Par Madani Charaf
Le président israélien Isaac Herzog aurait écarté, pour l’instant, l’idée d’accorder une grâce à Benjamin Netanyahu, actuellement jugé dans plusieurs affaires de corruption. D’après des informations confirmées par plusieurs médias, dont le New York Times, le chef de l’État favoriserait plutôt la conclusion d’un accord de plaidoyer entre les parties.
Cette option impliquerait un aveu de culpabilité de la part du Premier ministre, une démarche susceptible de clore une procédure judiciaire longue et politiquement sensible. Herzog estime qu’un tel accord constituerait une solution plus appropriée pour préserver l’unité nationale, dans un contexte de fortes tensions politiques.

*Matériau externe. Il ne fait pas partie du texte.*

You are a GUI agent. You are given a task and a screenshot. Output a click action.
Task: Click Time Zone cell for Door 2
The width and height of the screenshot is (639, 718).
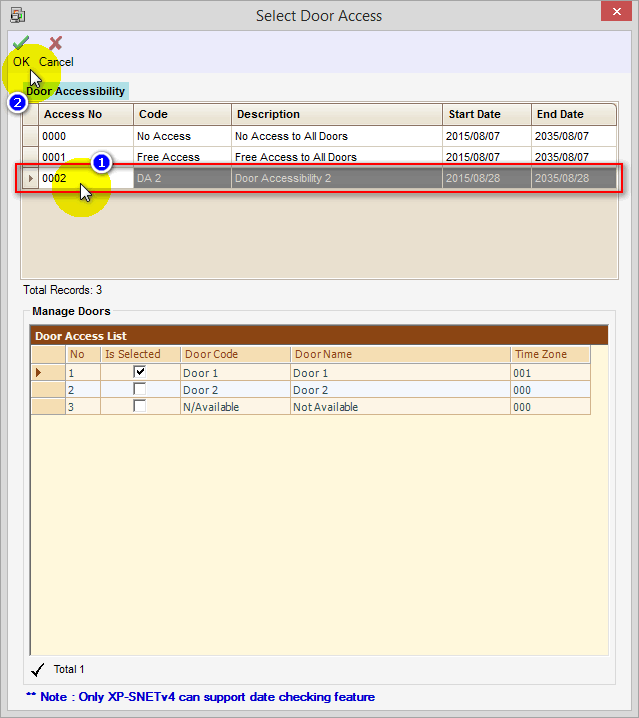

Le président a ainsi indiqué qu’il n’envisageait pas de décision immédiate concernant une éventuelle grâce, préférant attendre l’issue de possibles négociations entre les avocats de Netanyahu et les autorités judiciaires.
De son côté, Benjamin Netanyahu, qui nie les accusations de fraude, corruption et abus de confiance, avait déposé une demande de grâce en novembre dernier, affirmant que son procès divisait profondément la société israélienne.
Alors que cette affaire continue de polariser l’opinion publique en Israël, la position du président Herzog souligne une volonté de privilégier une solution judiciaire négociée plutôt qu’une décision unilatérale, laissant planer l’incertitude sur l’issue politique et judiciaire de ce dossier.